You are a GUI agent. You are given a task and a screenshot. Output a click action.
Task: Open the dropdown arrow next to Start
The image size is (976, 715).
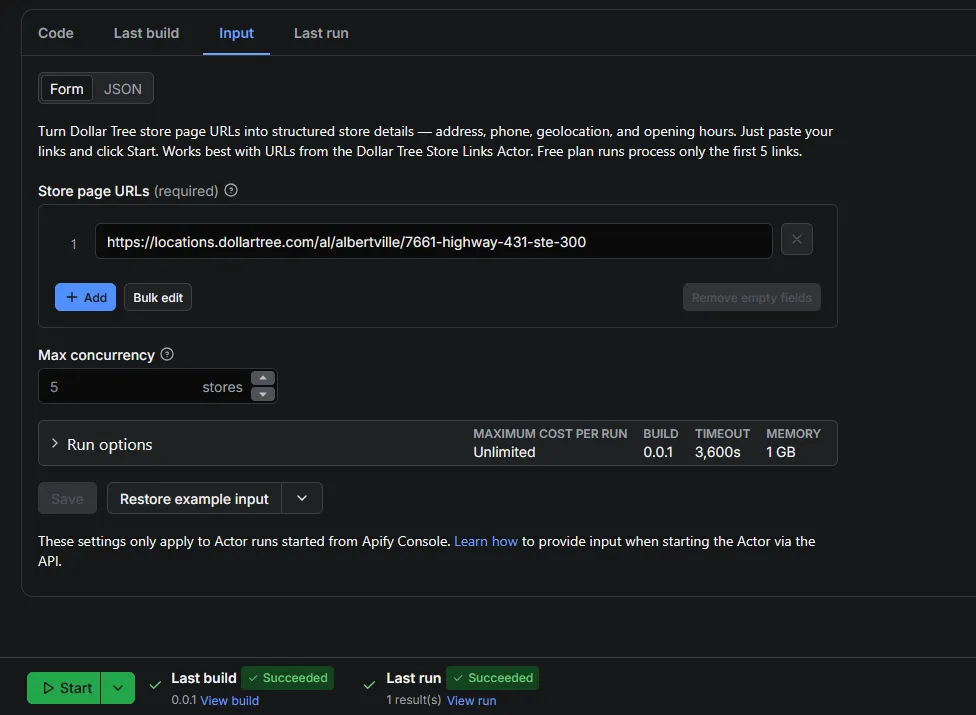click(x=118, y=688)
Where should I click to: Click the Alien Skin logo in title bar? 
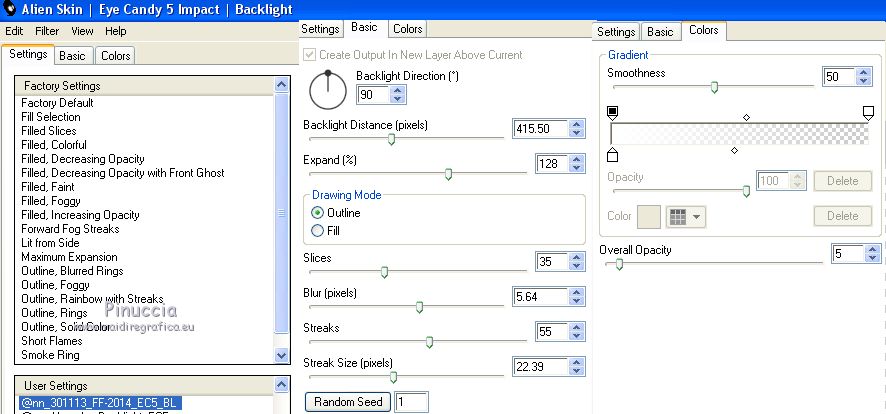click(9, 10)
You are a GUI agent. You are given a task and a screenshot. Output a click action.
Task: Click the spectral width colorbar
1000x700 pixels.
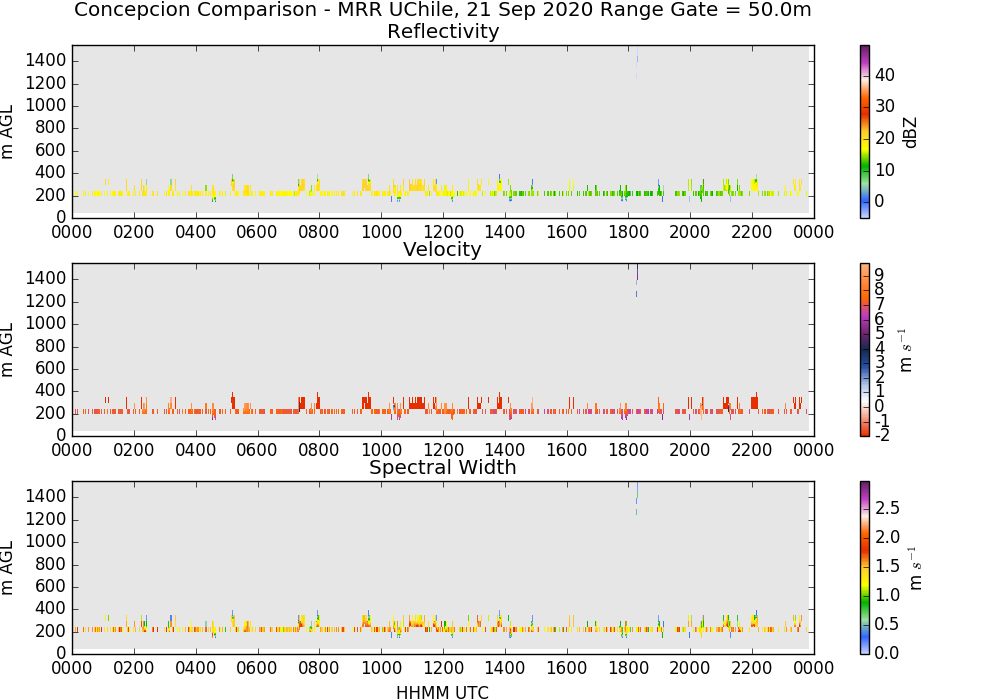[865, 568]
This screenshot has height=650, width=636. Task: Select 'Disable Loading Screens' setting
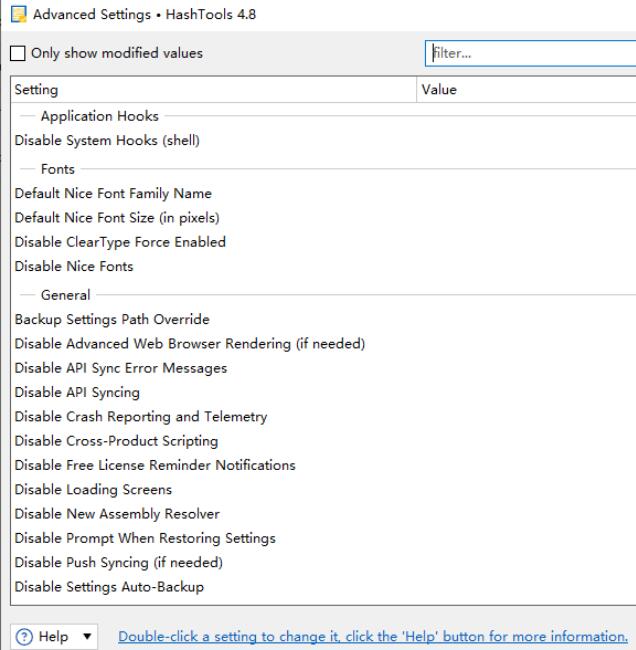[x=93, y=490]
--------------------------------------------------
Aim of the task: Would you restate, word for word, the lines from the one holding "Task: Open the dropdown arrow next to Start" through the end of the material above? Omit the pictures.

Solution for this problem:
Task: Open the dropdown arrow next to Start
The image size is (976, 715).
click(x=118, y=688)
Where should I click to: Click the Alien Skin logo in title bar? 
click(9, 10)
You are a GUI agent. You are given a task and a screenshot. Output a click action.
Task: Click the spectral width colorbar
1000x700 pixels.
[865, 568]
This screenshot has height=650, width=636. Task: Select 'Disable Loading Screens' setting
[x=93, y=490]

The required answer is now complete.